Analyses of anti-tumor activities regarding pazopanib in soft tissue sarcoma

2019 Fiscal Year Final Research Report

• Project/Area Number: 17K10987
• Research Category: Grant-in-Aid for Scientific Research (C)
• Allocation Type: Multi-year Fund
• Section: 一般
• Research Field: Orthopaedic surgery
• Research Institution: Juntendo University
• Principal Investigator: Kaneko Kazuo 順天堂大学, 医学部, 教授 (50311981)
• Co-Investigator(Kenkyū-buntansha): 末原 義之 順天堂大学, 医学部, 准教授 (70509405) ; 齋藤 剛 順天堂大学, 医学部, 准教授 (80439736)
• Project Period (FY): 2017-04-01 – 2020-03-31
• Keywords: 軟部肉腫 / pazopanib / GLI1 / 12q13

Outline of Final Research Achievements

In this study, we performed integrate analyses using tumor/normal samples of a advanced STS that achieved a CR to pazopanib to elucidate molecular pathological background of pazopanib response in STSs. The integrate analyses was consisting of a next-generation sequencer (DNA / RNA sequence) and phosphorylation kinase membrane antibody array.

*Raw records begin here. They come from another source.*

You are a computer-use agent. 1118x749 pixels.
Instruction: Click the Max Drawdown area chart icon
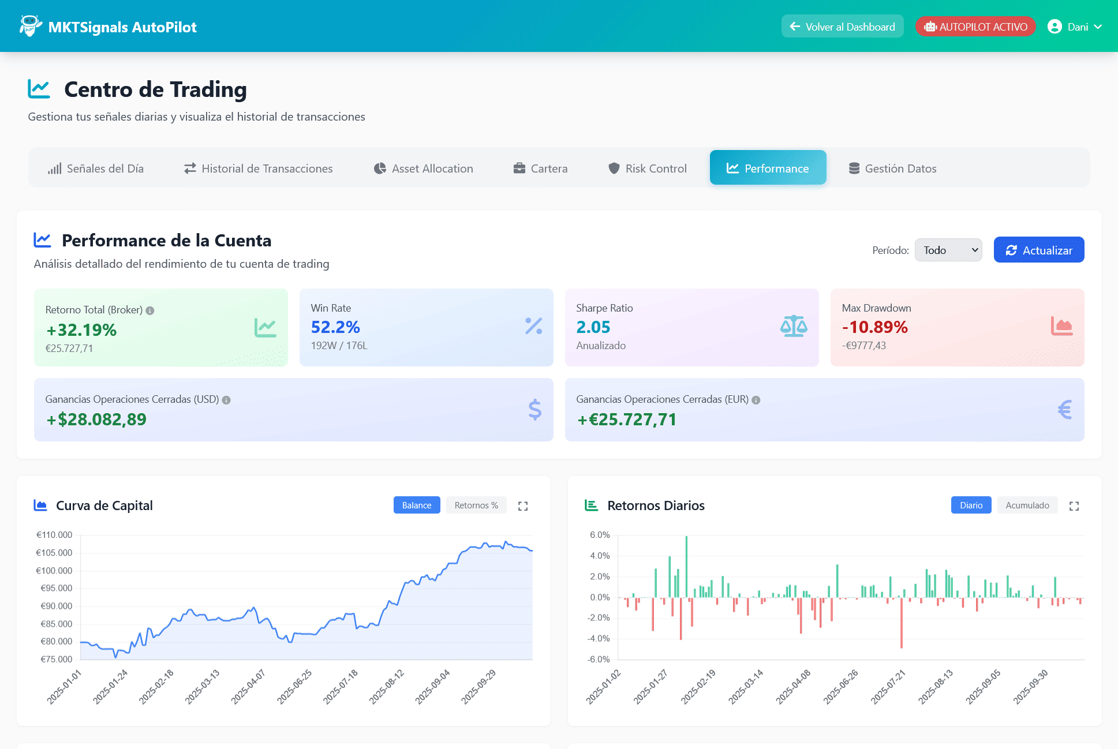click(1061, 327)
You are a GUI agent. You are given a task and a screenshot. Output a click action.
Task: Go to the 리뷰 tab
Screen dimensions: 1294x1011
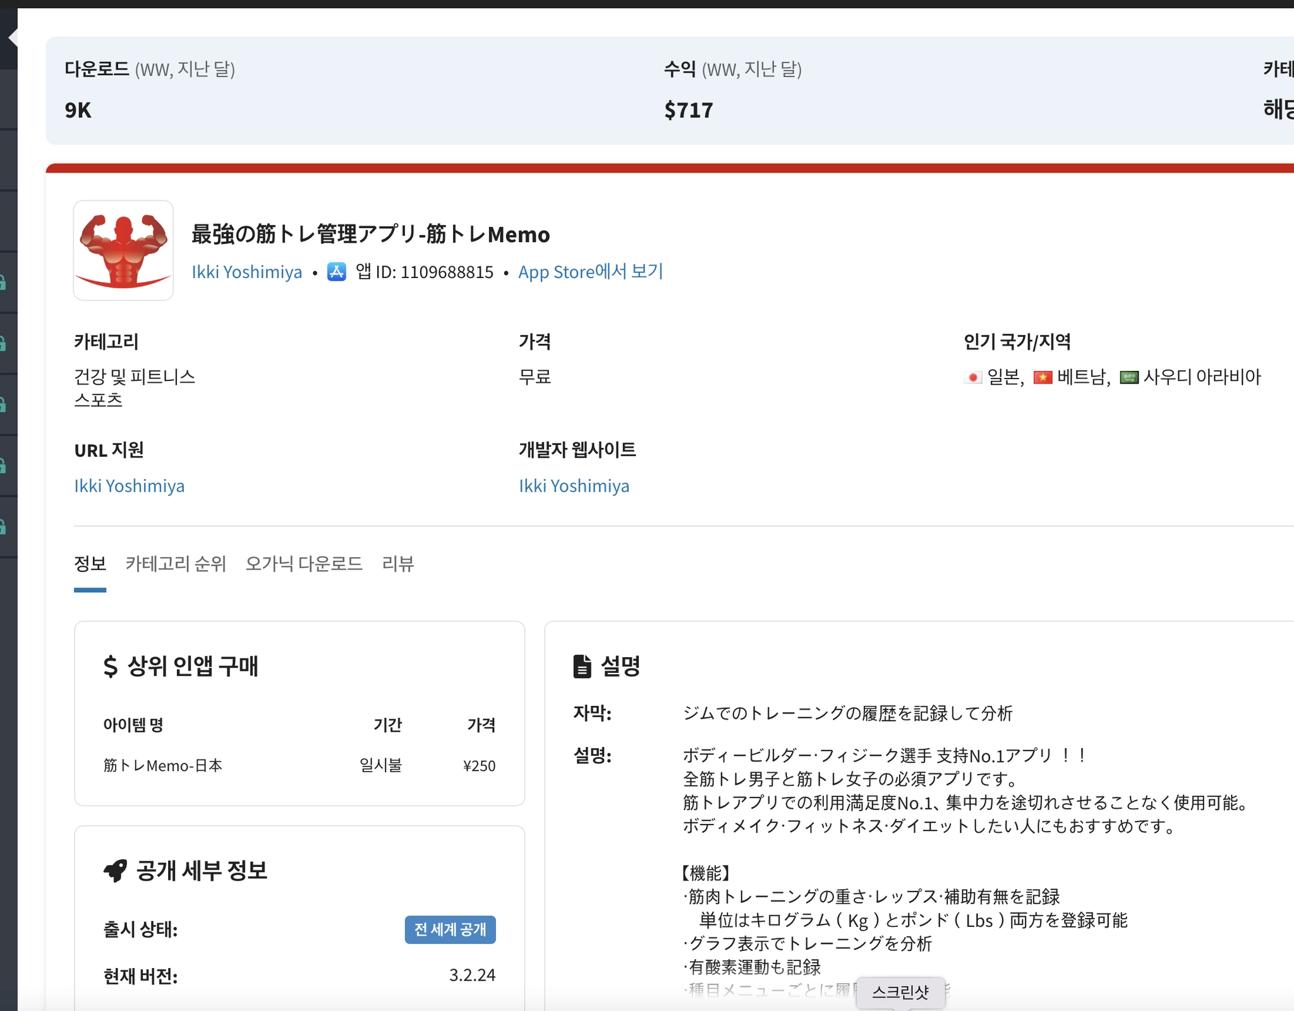click(397, 564)
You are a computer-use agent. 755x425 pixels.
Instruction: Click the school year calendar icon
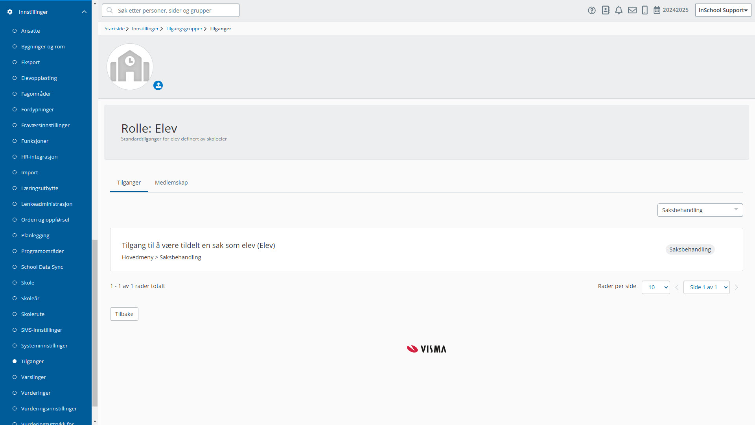pos(657,11)
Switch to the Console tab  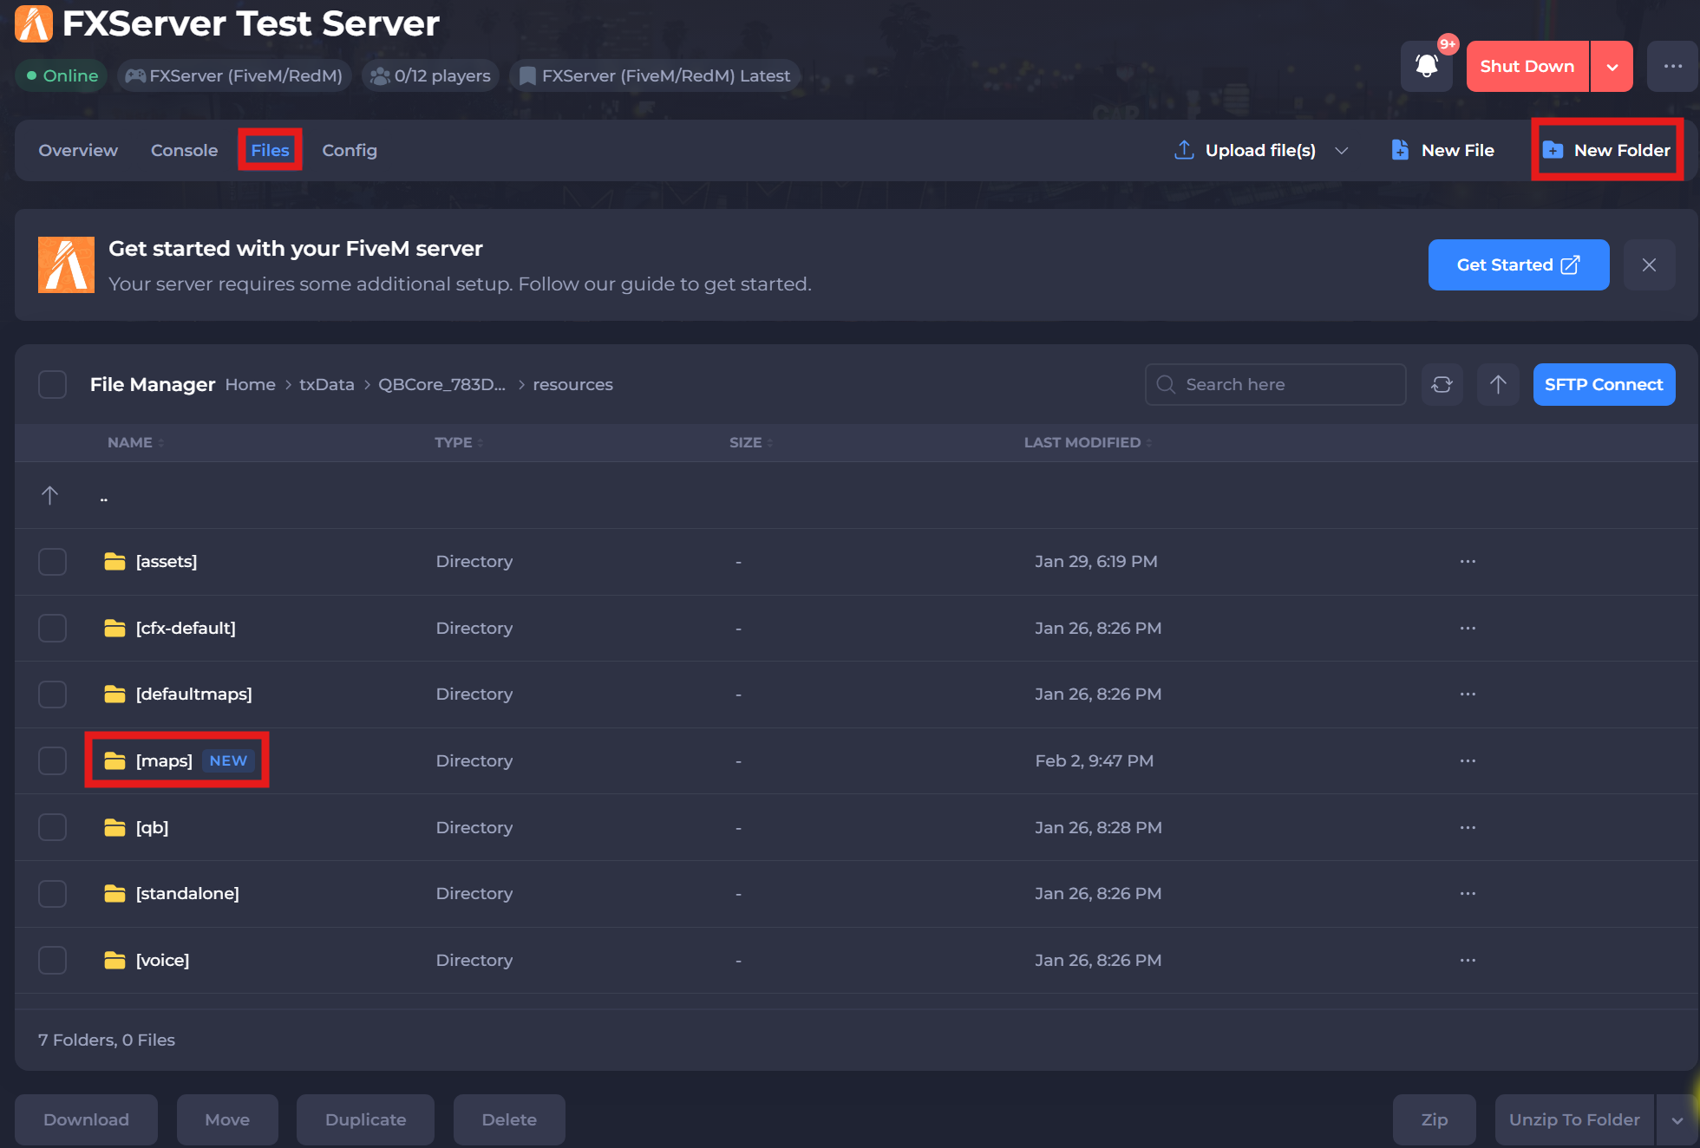[x=184, y=150]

As validation study, we verified identified gene alterations and phosphorylated protein expression using the comparative verification cohorts. As the results, we found both characteristic elevated PDGFRB phosphorylation protein of PDGFRB which is the target of pazopanib and specific gene amplification (12q13-14 locus: GLI1, CDK4) in cases that had highly sensitive response to pazopanib. Furthermore, functional analysis also confirmed that characteristic gene amplifications induced the expression of PDGFRB. Based on subsequent validation studies, it was considered that it would contribute to the development of personalized medicine for STSs.

Free Research Field

骨軟部腫瘍

Academic Significance and Societal Importance of the Research Achievements

本研究は、難治性かつ「希少がん」である高悪性軟部肉腫における生命予後の改善に貢献する新規治療法の開発を目的とした。具体的には我々のグループが、Tyrosine kinase (TK)阻害剤であるpazopanib 著効例の高悪性軟部肉腫手術検体より新規発見したキナーゼ遺伝子変異、及びそれらに一致したリン酸化タンパク質の高発現に注目し、大規模コホートによる変異・発現検証及びin vitro, in vivoの機能解析を行った。それら成果は現在まで未知であった難治性軟部肉腫におけるpazopanibの治療奏効・抵抗因子の解明に寄与し、新規個別化治療法の開発に貢献した。